The 3D structure of SARS-CoV-2 targets (surface glycoproteins (6VSB; 6M0J), RNA dependent RNA polymerase (6M71) and main protease (6Y84)) were downloaded as PDB files from the protein data bank (https://www.rcsb.org/) and were optimized for molecular docking in the Chimera software.[19]
The structures of selected natural compounds in Tinospora cordifolia (Berberine, Tinocordiside, CordifolisideA, Jatrorrhizine, Magnoflorine, Isocolumbin, Sinapic acid, Syringin and Palmatine) were accessed from PubChem database and processed into PDB file format and minimised for molecular docking using the Chimera software.[19, 20] Molecular docking was performed to evaluate the binding efficacy of these compounds against the SARS-CoV-2 targets using AutoDock Vina (version 1.5.4) and the docked protein-ligand complex were visualised using the Chimera and PyMOL v 1.8.2.0 software[19-22]. AutoDock-MGLTools was employed to visualize and modify the receptor and ligand structures to PDBQT file formats. The PDBQT file formats of the ligand and receptor were used for molecular docking using the AutoDock Vina program. Ligands were docked individually to the receptor with grid coordinates and grid boxes of specific sizes for each receptor centralised in the AutoDock-MGLTools. The output file was saved in the PDBQT format and the ligand-receptor binding affinity estimated as negative Gibbs free energy (∆G) scores (Kcal/mol), were documented based on AutoDock Vina scoring function. Post-docking analyses were visualized using PyMOL and Chimera, giving details of the sizes, locations of binding sites, hydrogen-bond interactions of the docked ligand in various confirmations.
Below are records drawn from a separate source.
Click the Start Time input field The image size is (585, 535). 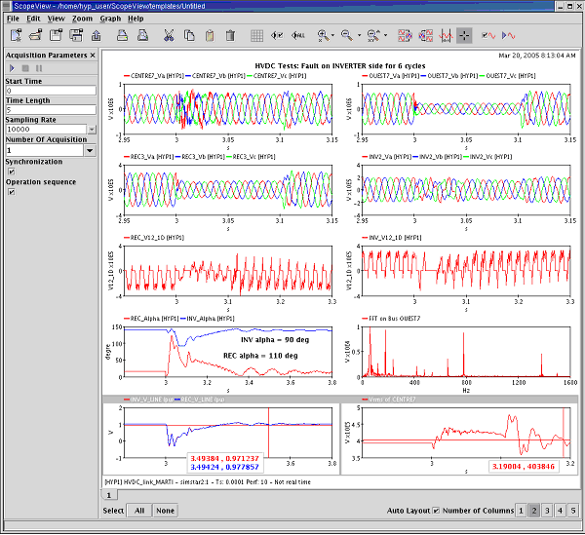[49, 91]
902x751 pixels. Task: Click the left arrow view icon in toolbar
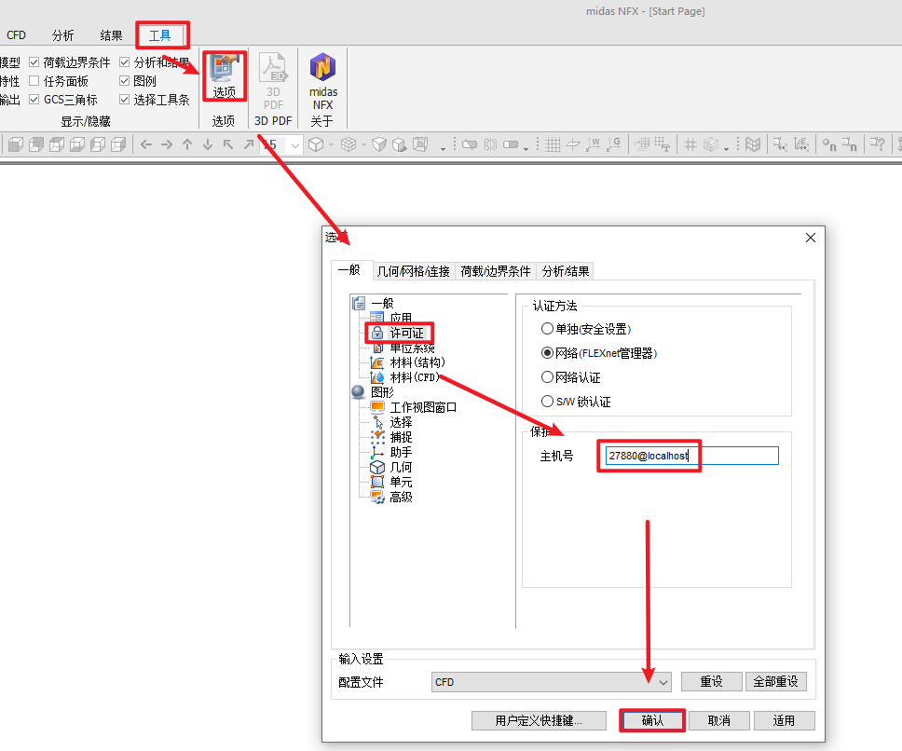pos(146,144)
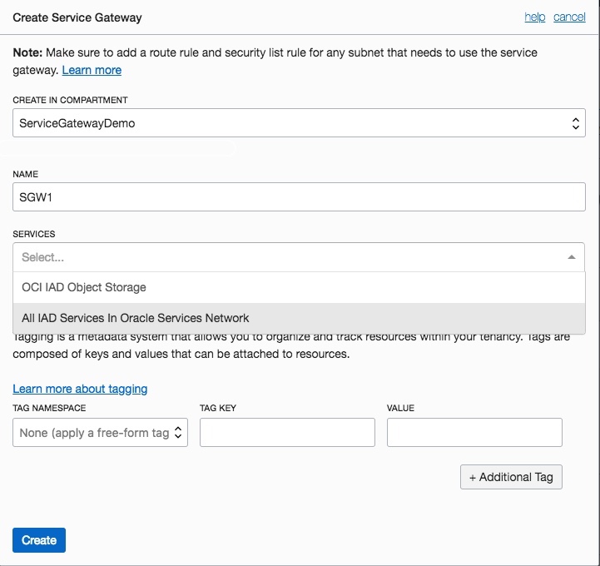Focus the Tag Key input field

287,433
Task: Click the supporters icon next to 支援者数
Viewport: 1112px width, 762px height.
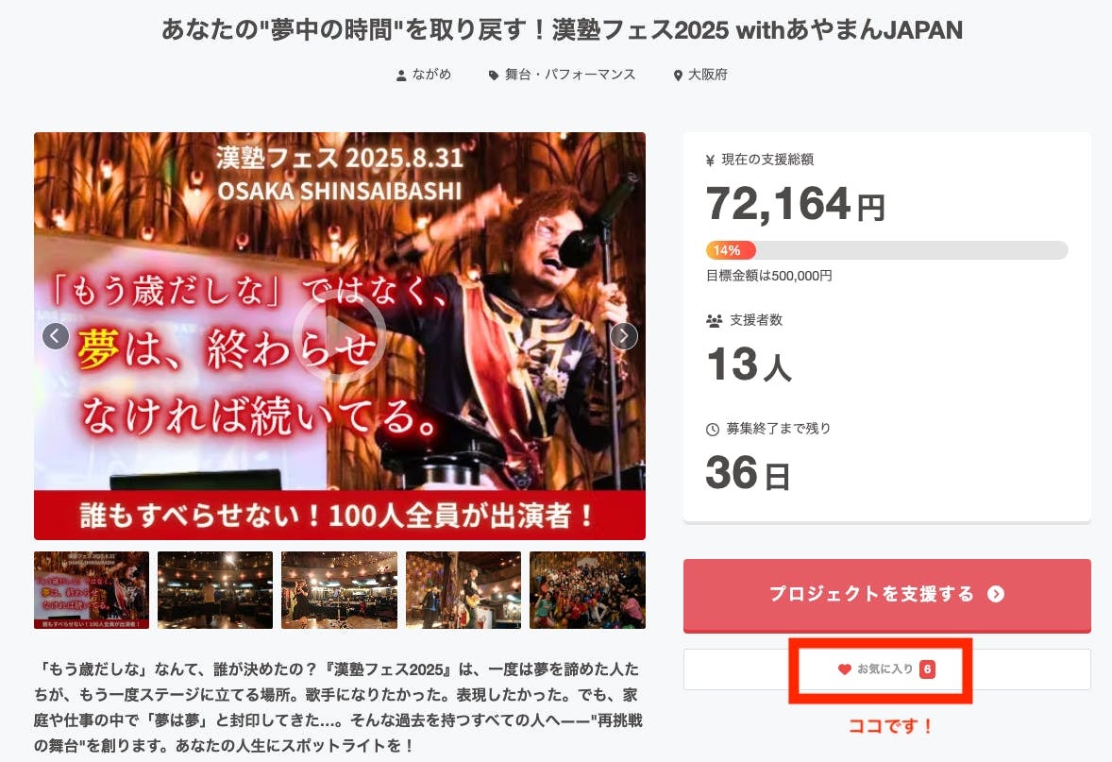Action: (715, 321)
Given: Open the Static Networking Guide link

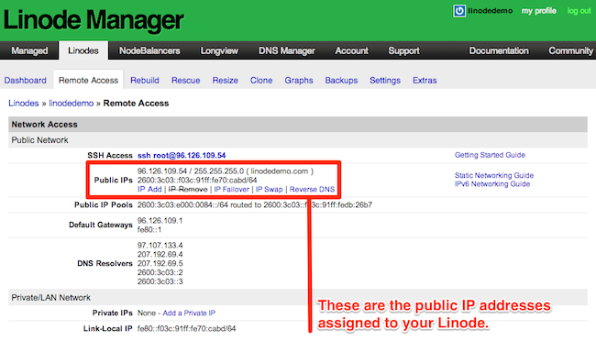Looking at the screenshot, I should (494, 175).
Simulation of dose response curves: Dose-response curves were modelled based on nonlinear regression analysis approach by specifying IC50 values as independent variable and response (% inhibition) as dependent variable. IC50 values were estimated from the binding affinity values using the following formula IC50 = exp(deltaG/RT) (1+ ([S]/Km)). Where deltaG = Binding affinity (Kcal/mol), RT = 298K, S = substrate concentration, Km=Michaelis constant. The increase in the ligand dose increases results in sequential changes to the response (% receptor inhibition) eventually achieving minimum or maximum response limits. As the 20 to 80% response is linear, this was modelled using four-point logistic increments of IC50 values (0.5x, 1x, 1.5x and 2x) and averaged. The resulting equation from this was y = 26.362x - 158.85 (R² = 0.9967). This one standard deviation increase and decrease of the IC50 values was estimated from this equation. The resulted three IC50 values estimated were used to calculate the IC 5, 20, 60, 80 and 100 values by employing a five-parameter logistic equation[23]. The means of the IC 5, 20, 60, 80 and 100 values obtained (in x axis) were plotted against the % inhibition response (in y axis) to obtain the simulated dose response curves.